ABOUT THIS EXERCISE: In the article on abuse of aged care staff, write out the passage starting with "Ms Nobes, who" and going on through "inquiry on Wednesday.", replacing "residents" with "patients" every time it appears.

(Beginning of EXERCISE TEXT)

Aged care staff are expected to shrug off the physical and verbal abuse they experience from residents in their care, a personal care worker has told the aged care royal commission.
The third day of the Sydney hearing of the Royal Commission into Aged Care Quality and Safety heard from Kathryn Nobes, who has been a personal care worker at a residential aged care facility in New South Wales since November 2015.
Ms Nobes, who previously worked in home care, said she has been a victim of physical and verbal abuse from residents with dementia.
“I was repeatedly assaulted by residents. I have received blows, kicks, headbutts, twisting of the skin on my arms, grabbing and squeezing of my hands and arms, attacks with faeces, verbal abuse and threats,” Ms Nobes told the inquiry on Wednesday.
After documenting the assaults there were no real workplace changes, she said.
“You were just sort of expected to deal with it. When I informed my in-charge that I had been assaulted by a resident, the in-charge shrugged their shoulders and said, “that’s dementia”.
“I think there was an overriding culture in aged care of simply shrugging it off,” Ms Nobes said.
Ms Nobes said one of the most “disturbing assaults” happened when she was working with another personal care worker to change a male resident’s incontinence pad. She said the resident put his fists into the faeces in the pad before assaulting her.
“He quickly turned towards me and punched me in the breasts. I spun around and he continued to punch me in the arm and in the back. I ended up with his faeces all over my shirt,” Ms Nobes said.
“I can’t remember if I documented it. I really didn’t want to think about it, as I was so shaken,” she said.
Ms Nobes received counselling provided by her employer.
“I have found this very helpful in dealing with the stress and psychological trauma of my job,” she said.
Ms Nobes said her daughter, who works in the community care sector, does not receive this kind of support.
She said professional counselling would benefit all staff working in aged and disability care.
Call for more staff and training
Ms Nobes said staff working with residents with dementia required more training.
“It’s very helpful to understand that this is the disease of the brain, that there can be over 100 diseases that may cause neurological dysfunction. I think we also need more training on how to de-escalate a potentially dangerous situation,” she said.
Ms Nobes said there was insufficient staff to support people with dementia.
“People with dementia lack empathy and can be very demanding. They shouldn’t be rushed, as this can aggravate aggressive behaviour. So while you attend to one resident, there are up to 17 other residents unattended.
“More staff would also improve the security and safety of other residents,” Ms Nobes said.
Elsewhere at Wednesday’s hearing, the royal commission heard evidence from two daughters of Ms CO, an 84-year old resident at Anglicare’s Brian King Gardens facility in Sydney, in relation to the over-prescribing of the antidepressant Mirtazapine.

(End of EXERCISE TEXT)
(Beginning of GIVEN INFORMATION)

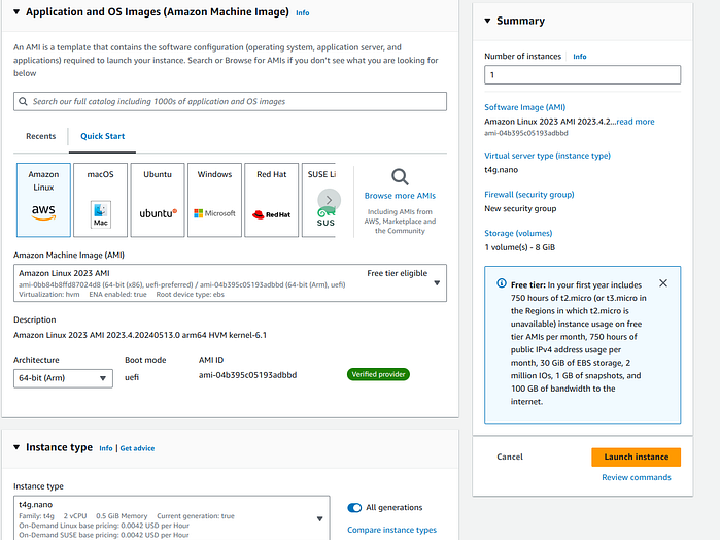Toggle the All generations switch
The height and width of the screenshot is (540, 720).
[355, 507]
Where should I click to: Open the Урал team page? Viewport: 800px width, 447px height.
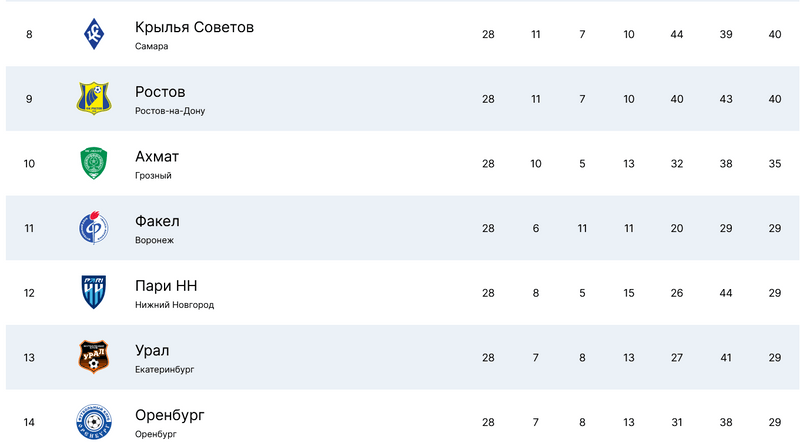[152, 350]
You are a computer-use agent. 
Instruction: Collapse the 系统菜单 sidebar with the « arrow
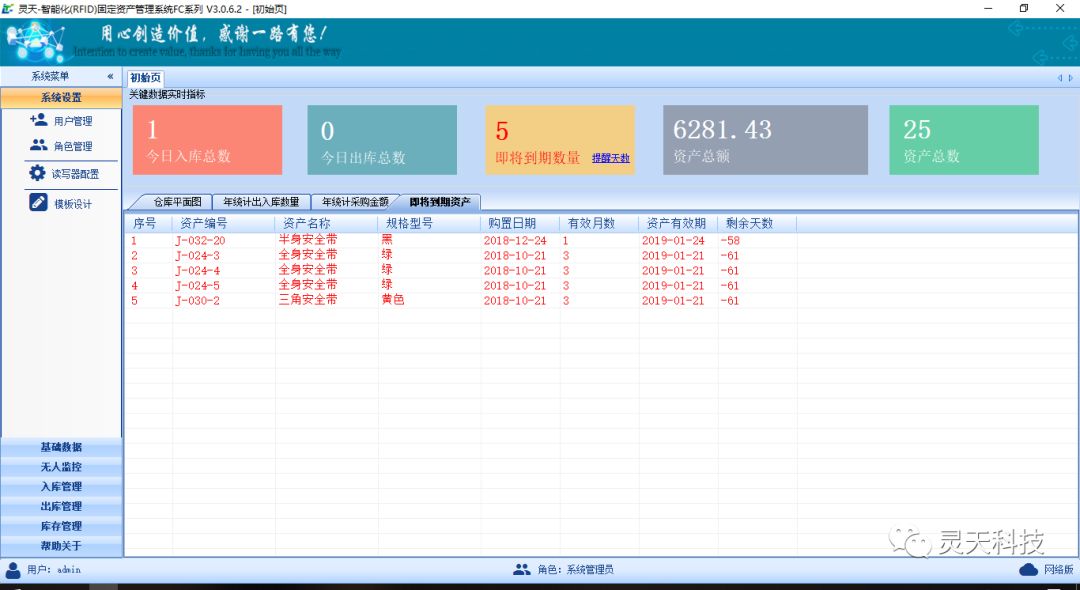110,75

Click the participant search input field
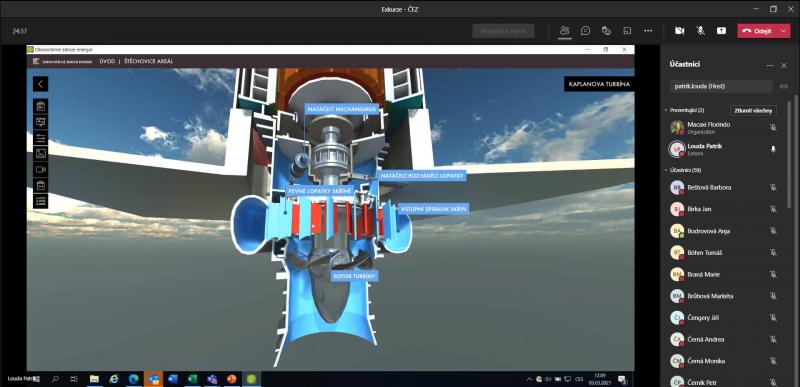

(End of GIVEN INFORMATION)

EXERCISE SOLUTION:
Ms Nobes, who previously worked in home care, said she has been a victim of physical and verbal abuse from patients with dementia.
“I was repeatedly assaulted by patients. I have received blows, kicks, headbutts, twisting of the skin on my arms, grabbing and squeezing of my hands and arms, attacks with faeces, verbal abuse and threats,” Ms Nobes told the inquiry on Wednesday.